Exercise description ::
When you reach the line that holds "This screenshot has width=817, height=603.", start copying exactly and keep going through the final line of the data, leaving out pictures.

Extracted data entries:

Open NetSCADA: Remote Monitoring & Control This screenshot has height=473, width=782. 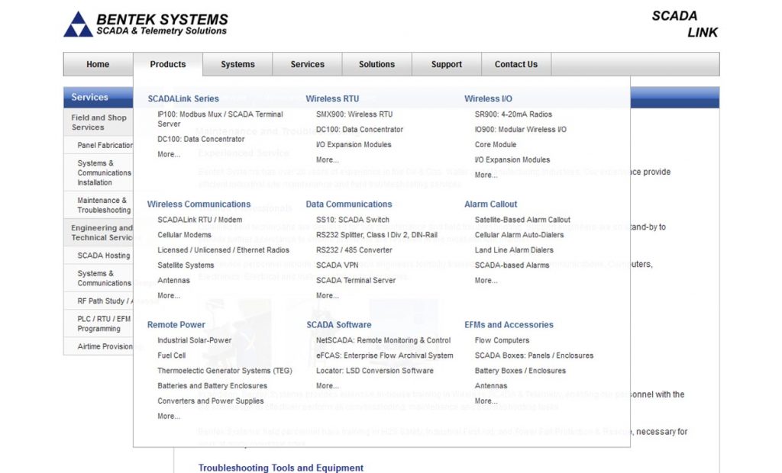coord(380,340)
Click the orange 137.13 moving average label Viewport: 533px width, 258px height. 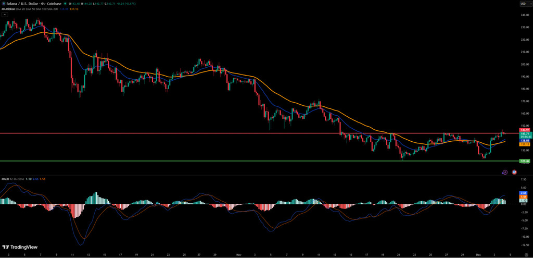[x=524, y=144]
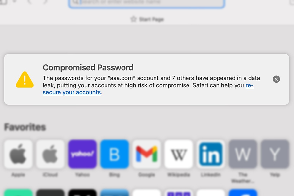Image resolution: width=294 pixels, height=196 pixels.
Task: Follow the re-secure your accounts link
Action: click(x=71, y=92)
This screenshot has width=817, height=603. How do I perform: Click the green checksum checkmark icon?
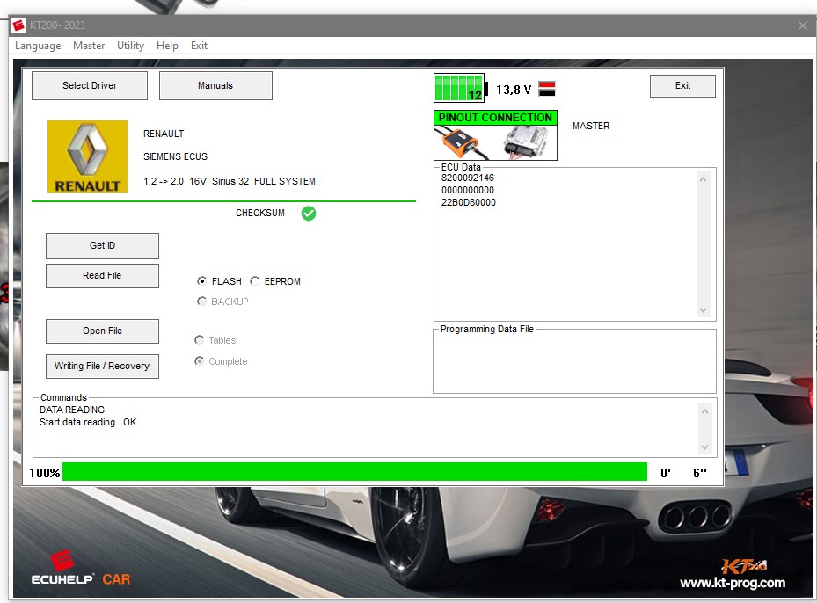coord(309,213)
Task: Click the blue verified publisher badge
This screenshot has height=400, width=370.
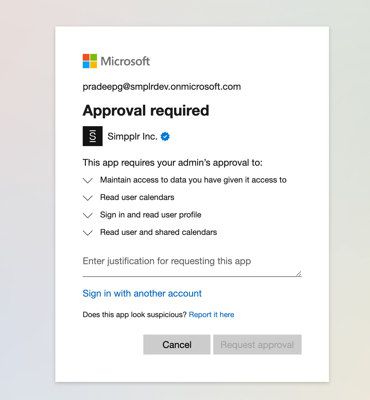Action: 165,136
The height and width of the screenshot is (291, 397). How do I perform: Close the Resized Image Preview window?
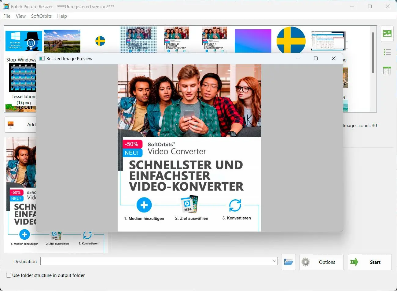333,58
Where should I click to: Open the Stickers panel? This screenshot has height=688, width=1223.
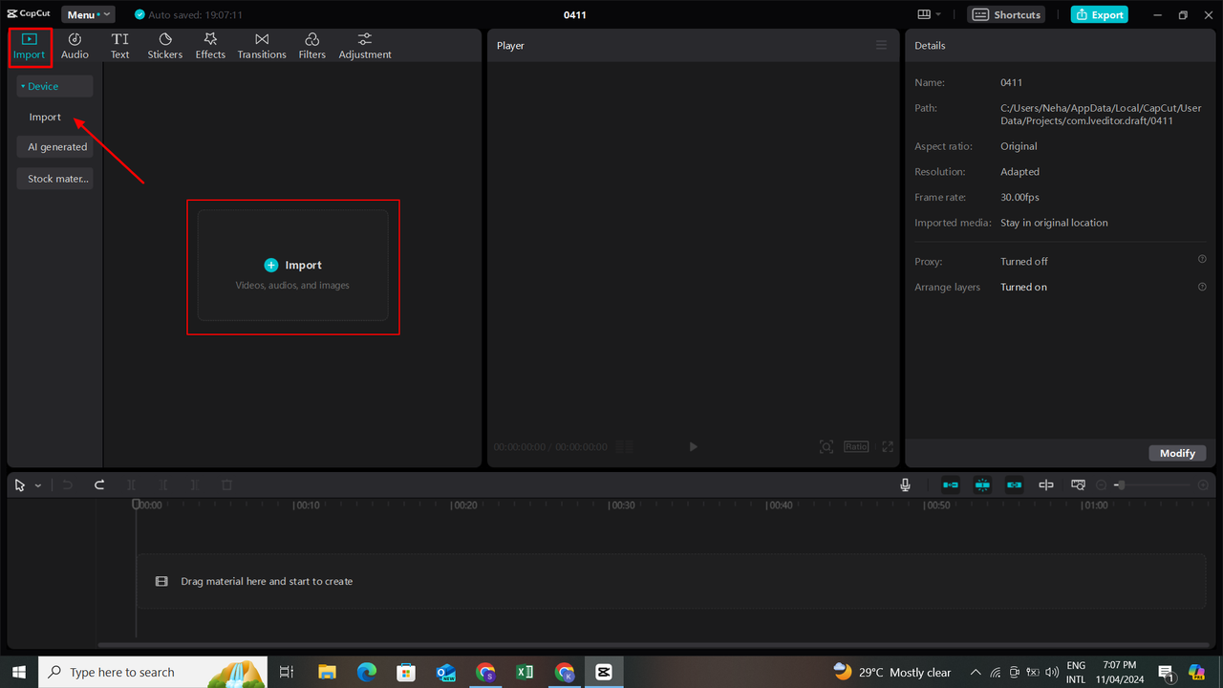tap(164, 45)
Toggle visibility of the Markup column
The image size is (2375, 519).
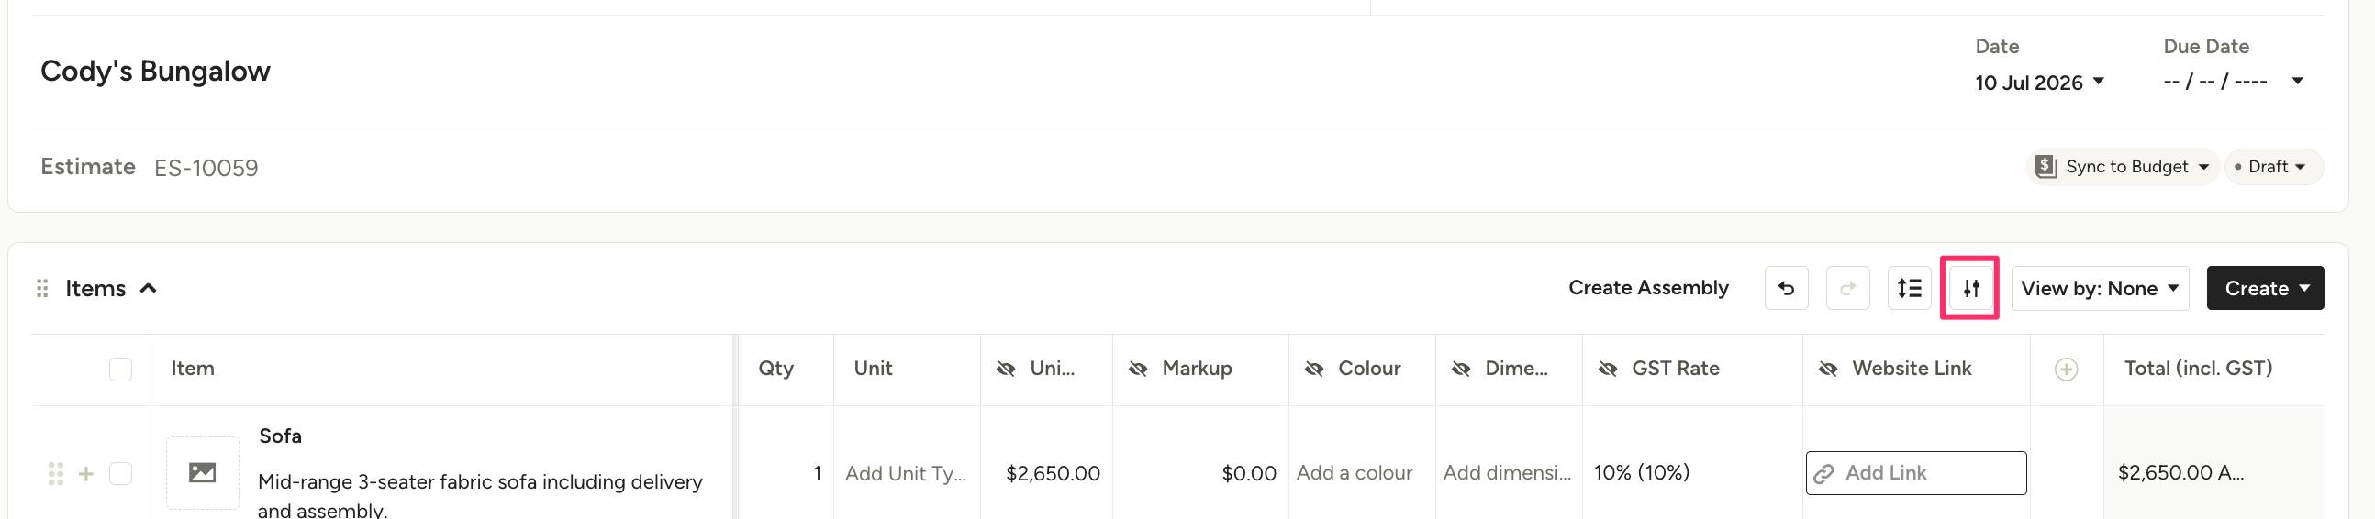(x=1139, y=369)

Exercise solution ::
This screenshot has width=817, height=603. How do I perform: Click the green checksum checkmark icon?
coord(309,213)
Task: Click the blue verified publisher badge
This screenshot has height=400, width=370.
Action: 165,136
The height and width of the screenshot is (291, 397). How do I perform: Close the Resized Image Preview window?
333,58
Where should I click to: Open the Stickers panel? This screenshot has height=688, width=1223.
tap(164, 45)
Toggle visibility of the Markup column
The image size is (2375, 519).
(x=1139, y=369)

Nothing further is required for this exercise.